College is hard. Whether it be stressing over the huge workload, living on your own for the first time, or worrying about the freshman 15, college is definitely something to grow white hairs over. But, you’re in luck: believe it or not, the best remedies are in your own local grocery store. Look for foods that follow these guidelines to fuel up for those hectic days.
1. High Protein
Protein is essential for muscle development. Your body goes through an endless cycle of muscle gain and loss, and proteins help to replenish the amino acids necessary for muscle gain. Every time you workout, eating that piece of chicken gets you one step closer to gaining lean muscle. Protein also reduces hunger by making you feel more full. Therefore, you are more likely to eat fewer calories.
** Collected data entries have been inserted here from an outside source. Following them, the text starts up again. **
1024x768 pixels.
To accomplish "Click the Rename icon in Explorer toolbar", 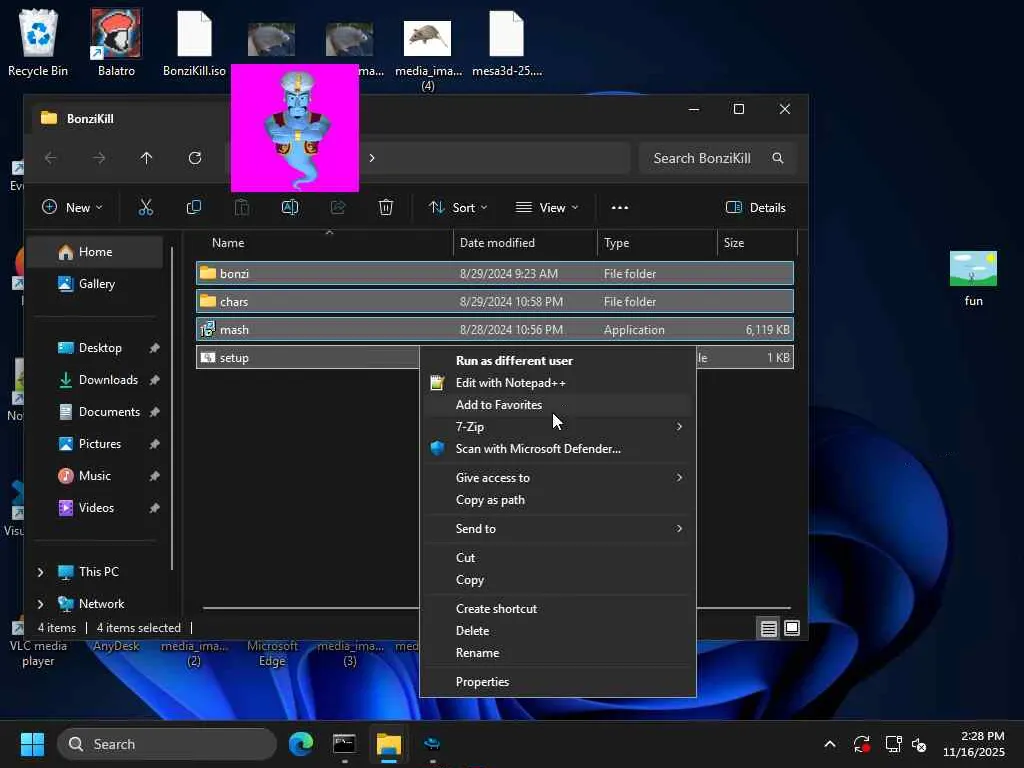I will [290, 207].
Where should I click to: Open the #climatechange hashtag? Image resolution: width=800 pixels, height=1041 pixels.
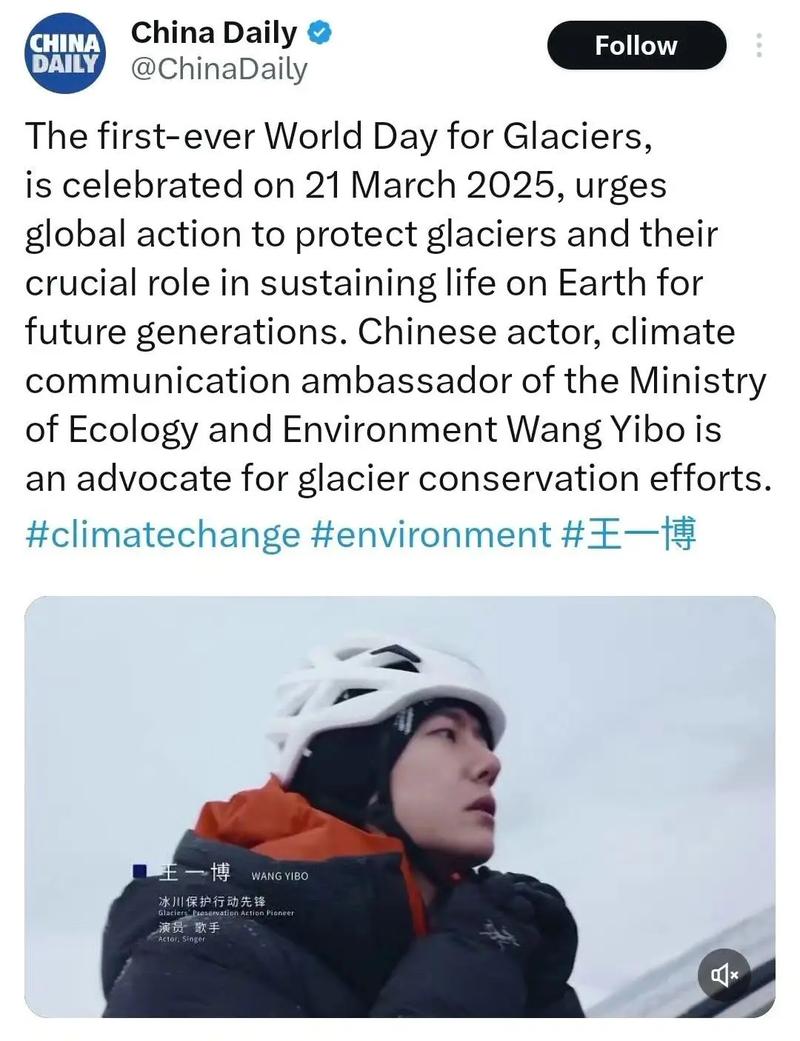[x=161, y=533]
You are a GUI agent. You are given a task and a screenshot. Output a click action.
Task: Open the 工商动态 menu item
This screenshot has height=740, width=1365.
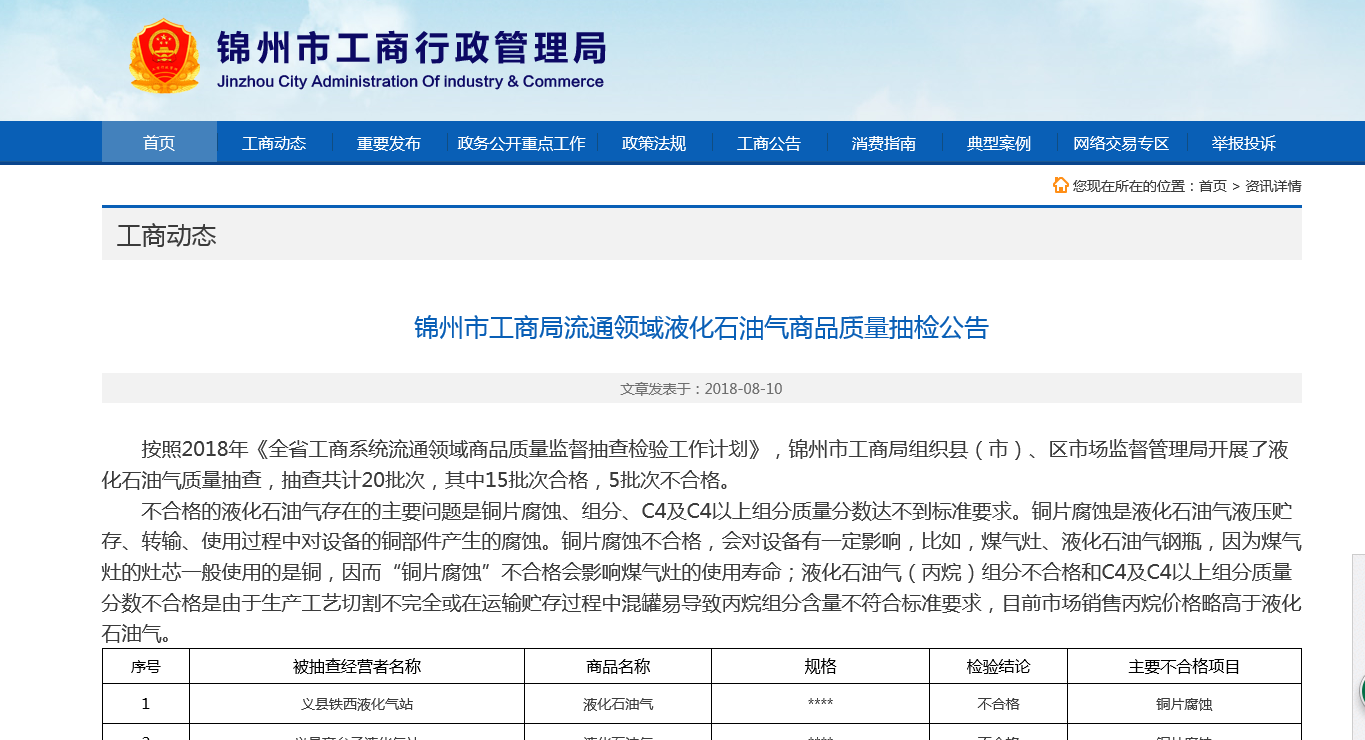(274, 143)
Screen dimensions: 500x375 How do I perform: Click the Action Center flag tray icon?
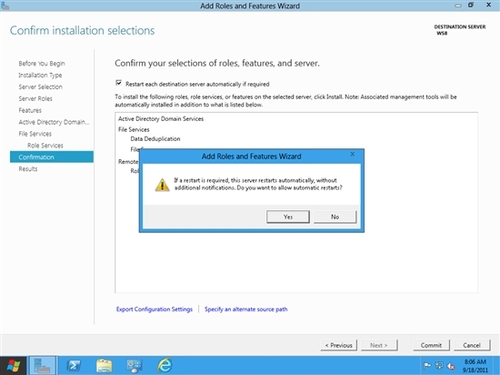tap(427, 366)
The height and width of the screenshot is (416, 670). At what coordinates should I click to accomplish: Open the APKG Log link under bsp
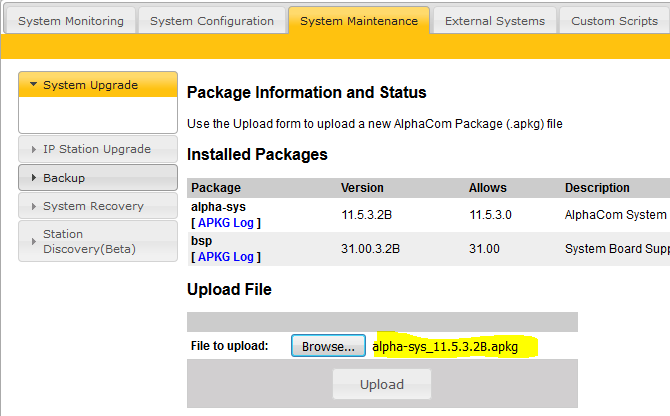tap(229, 257)
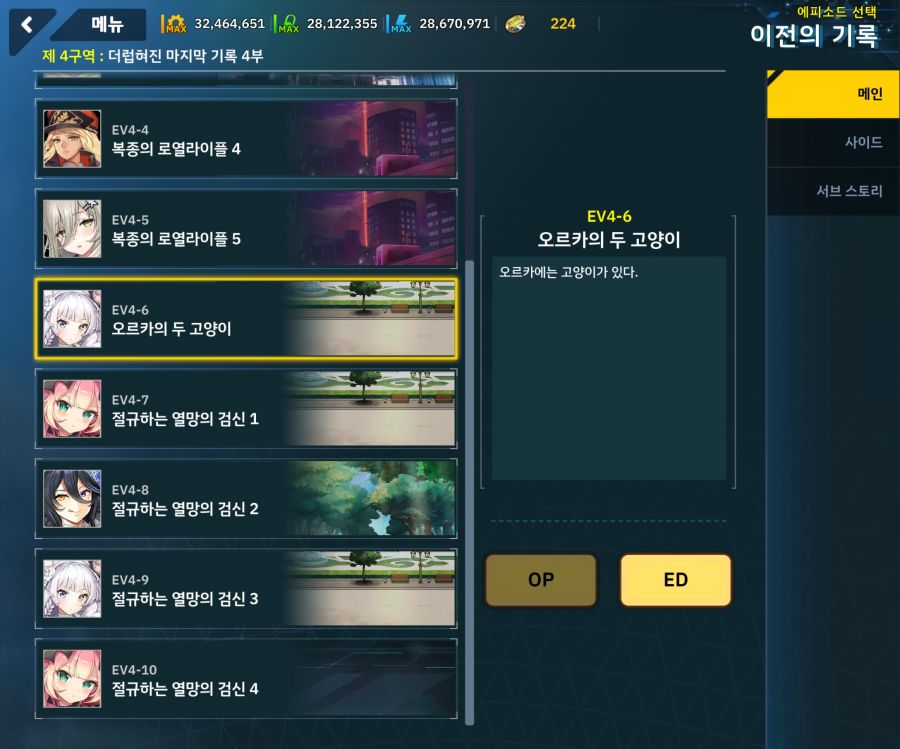Click the EV4-6 description text box
This screenshot has height=749, width=900.
609,368
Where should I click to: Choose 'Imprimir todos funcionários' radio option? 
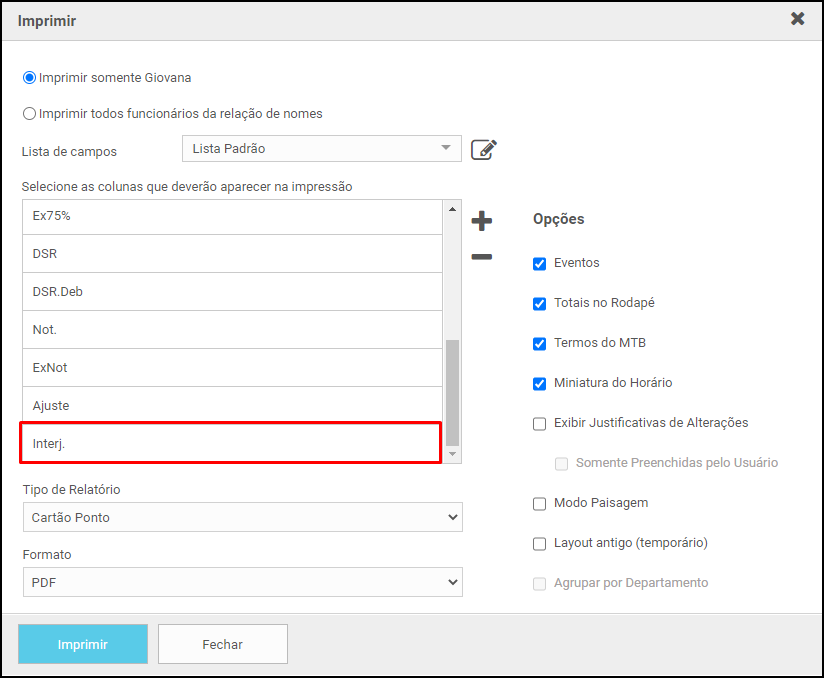30,113
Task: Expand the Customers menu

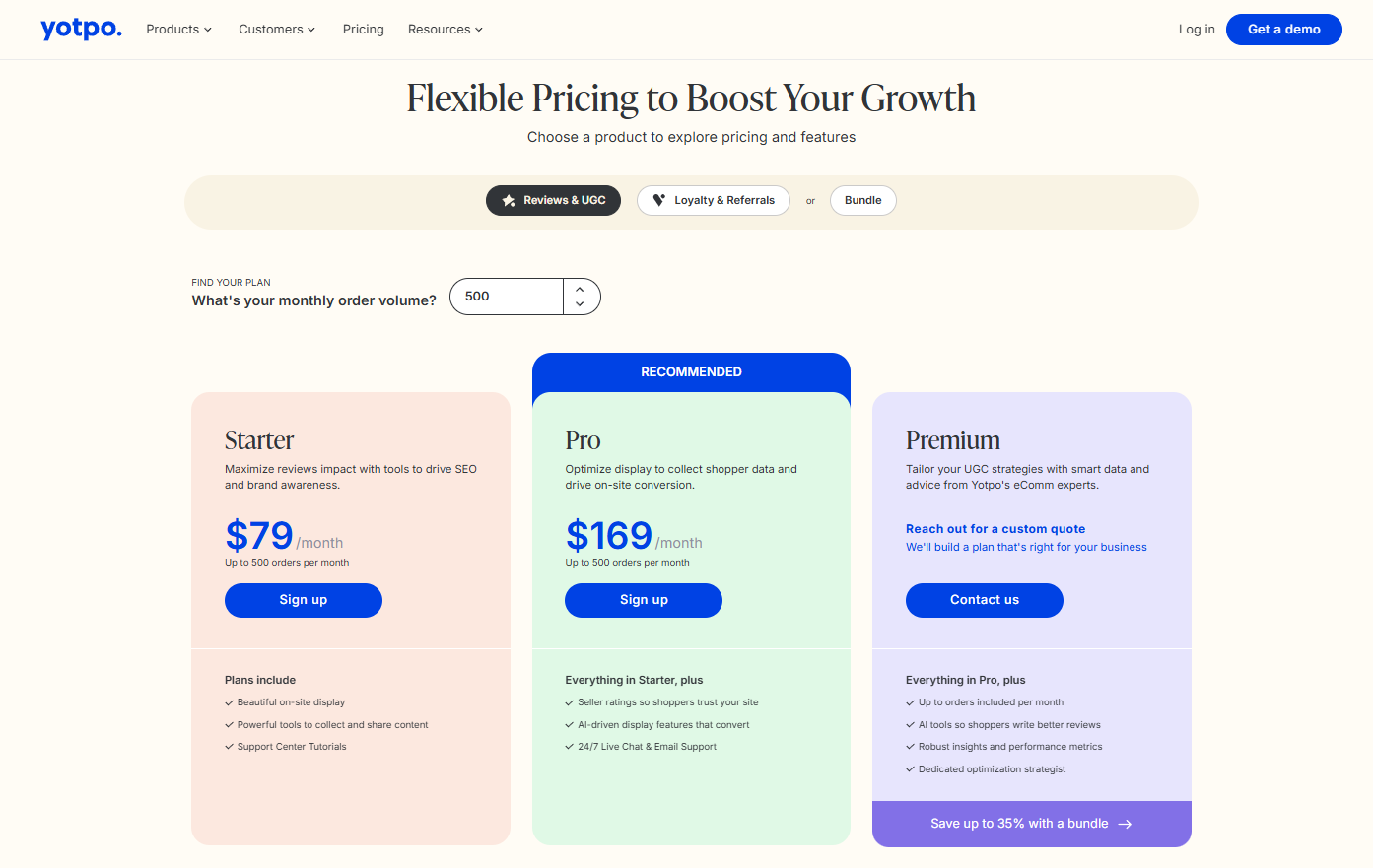Action: point(276,29)
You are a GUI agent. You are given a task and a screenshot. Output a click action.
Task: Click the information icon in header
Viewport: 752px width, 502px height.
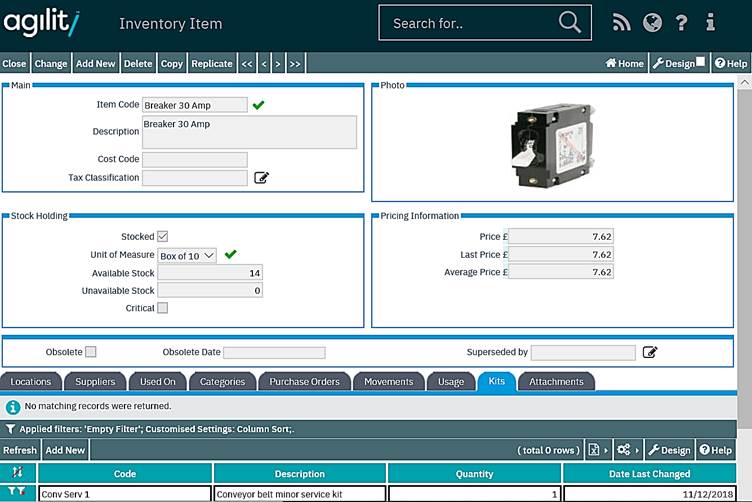point(710,23)
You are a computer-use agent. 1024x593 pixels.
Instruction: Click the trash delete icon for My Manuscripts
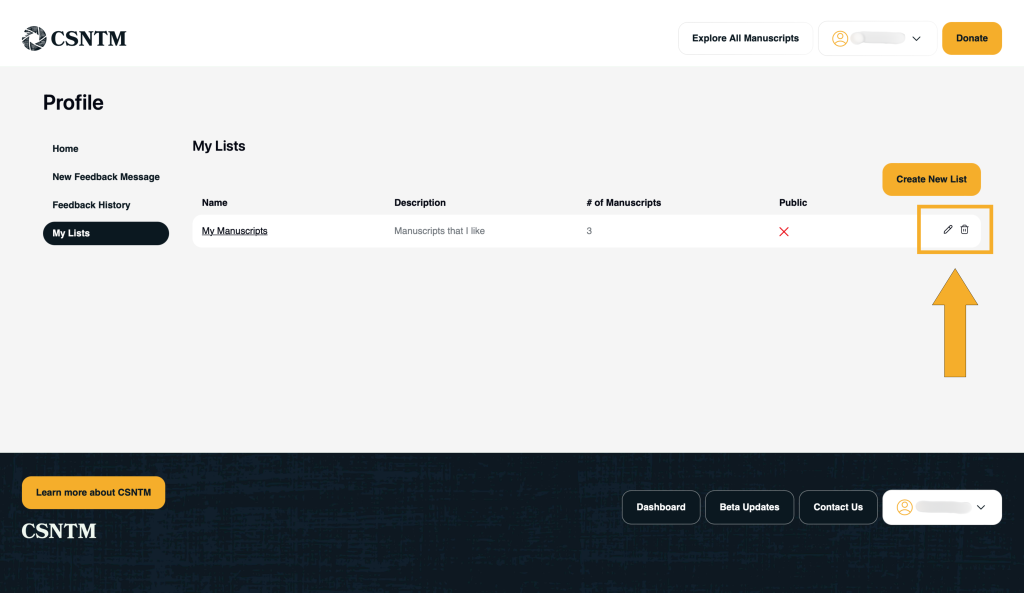click(x=965, y=230)
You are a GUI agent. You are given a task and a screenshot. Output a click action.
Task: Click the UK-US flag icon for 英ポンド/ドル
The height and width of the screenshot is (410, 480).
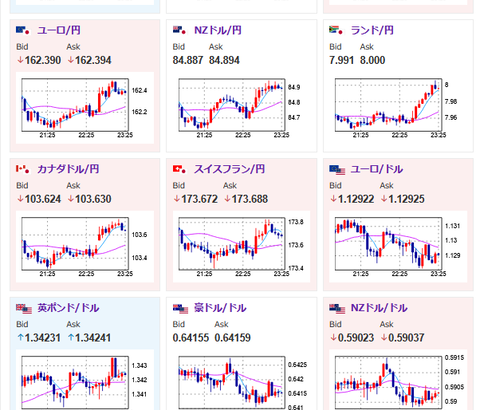24,308
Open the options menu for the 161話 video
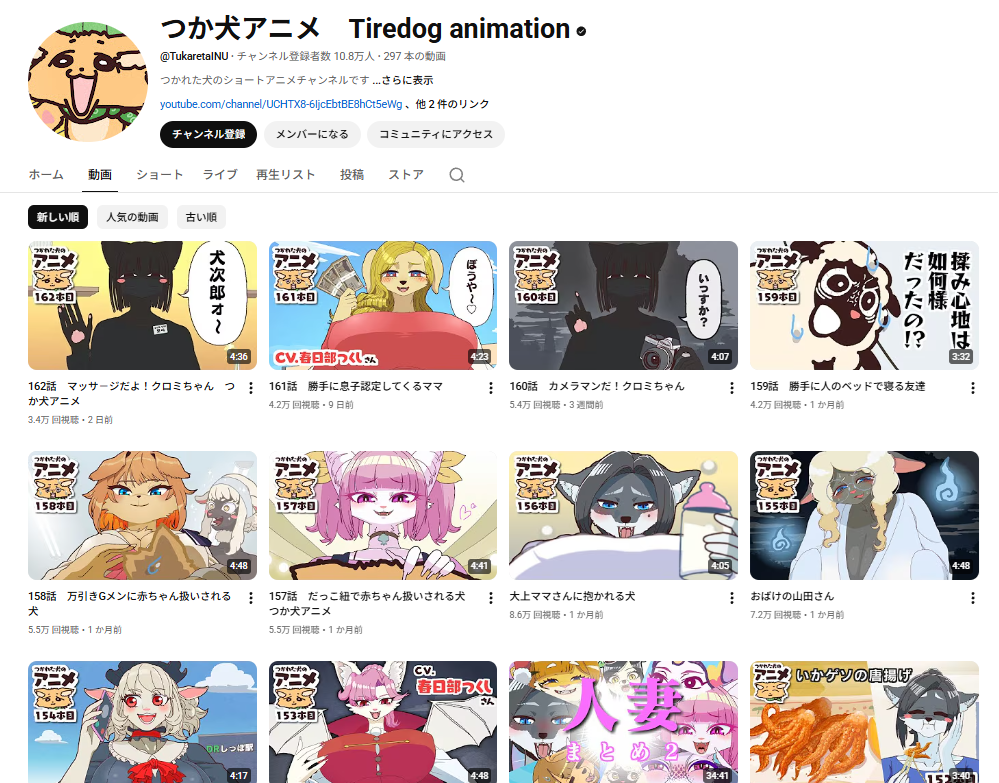Viewport: 999px width, 783px height. click(491, 387)
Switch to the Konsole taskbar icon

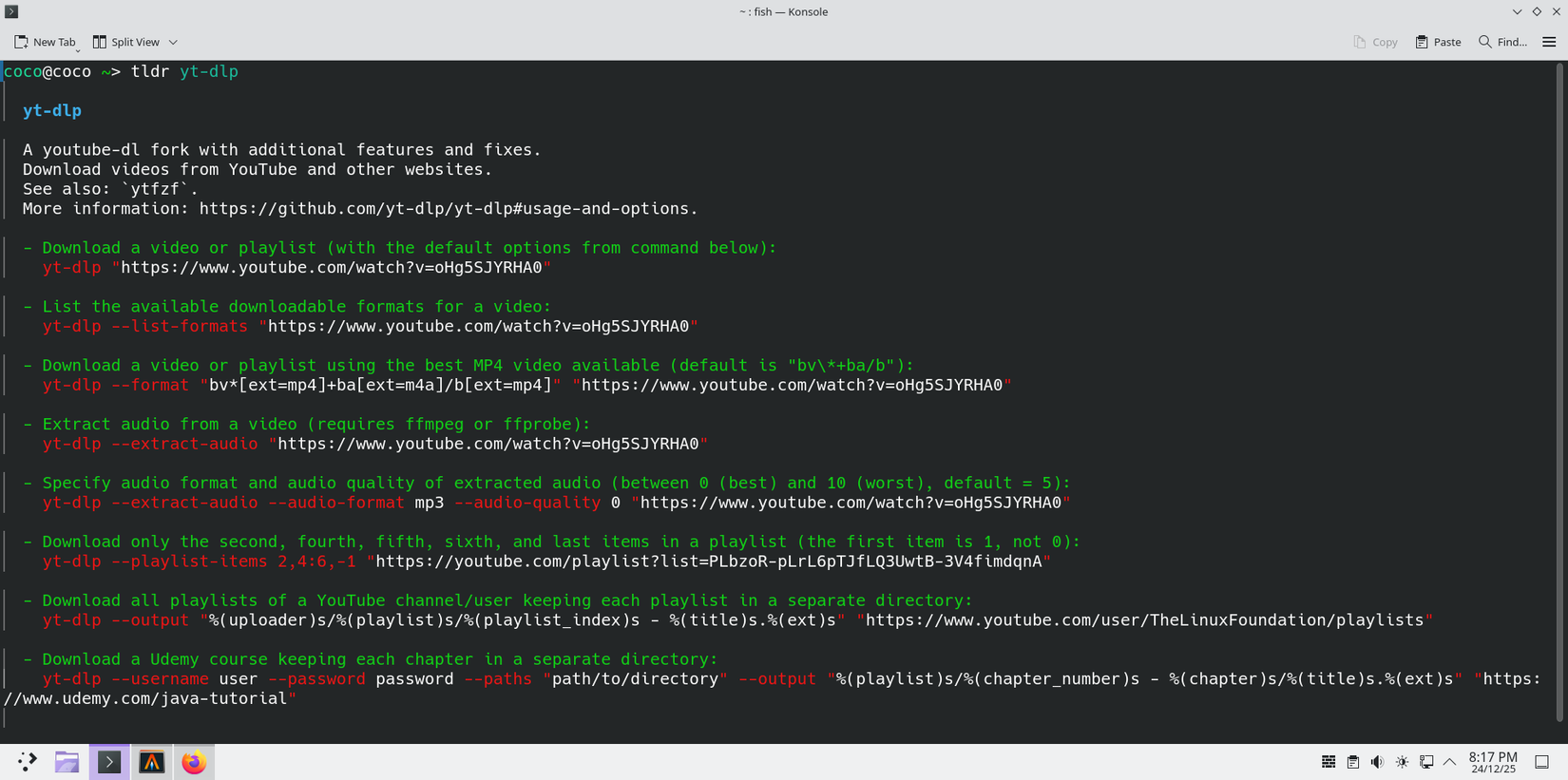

Worthy protein sources include chicken, eggs, yogurt, and healthy protein bars
2. High Fiber
Foods containing high fiber are more dense and contain less calories. As a result, you can eat less while feeling fuller. Top-notch fiber sources are avocados, black beans, almonds, hummus
3. Low Processed Sugar
One teaspoon of sugar alone has 15 calories. That can easily add up in terms of calorie intake. For example, one serving of an average brownie has three teaspoons of sugar. That’s an additional 45 calories consumed from sugar alone. You also have to take into account the rest of the brownie, which consists of calories from high levels of carbohydrates and fats. Foods high in sugar also don’t keep you full like foods high in protein and fiber do. Therefore, you’re more inclined to eat more food increasing chances of weight gain.
Alternatives that will satisfy any sweet tooth are fresh fruit, dark chocolate, and frozen grapes
4. Low Saturated Fat
While protein and carbohydrates provide four calories per gram, fat provides nine calories per gram. Therefore, high fat foods can contribute to weight gain because of the extra calories. Eating too many fatty foods also makes you feel more sluggish. It isn’t easy for the body to digest saturated fats. The more effort the body puts into breaking down the food, the more tired you will feel.
Great lower fat alternatives are Greek yogurt, white meats, and egg whites
5. Zinc
Zinc has the ability to improve your immune system and prevent colds because it blocks bacteria from building up. Also, zinc can helps with brain function, ultimately improving your memory and your ability to learn. For those weeks where you have back-to-back tests, countless papers due, and a huge lab report to write, adding some zinc to your diet can help make the process of studying and memorizing a little easier.
Great brain power sources are spinach, flax seeds, salmon, brown rice, and chickpeas.
6. Vitamin C
Vitamin C is an incredibly effective treatment of the common cold. It strengthens your immune system, therefore making it more resistant to infection. As the freshman plague continues to spread, add vitamin C to your meals to help combat that annoying cough and stuffy nose.
Vitamin C-rich foods include citrus fruits (oranges, lemons, grapefruits), pineapples, and tomatoes.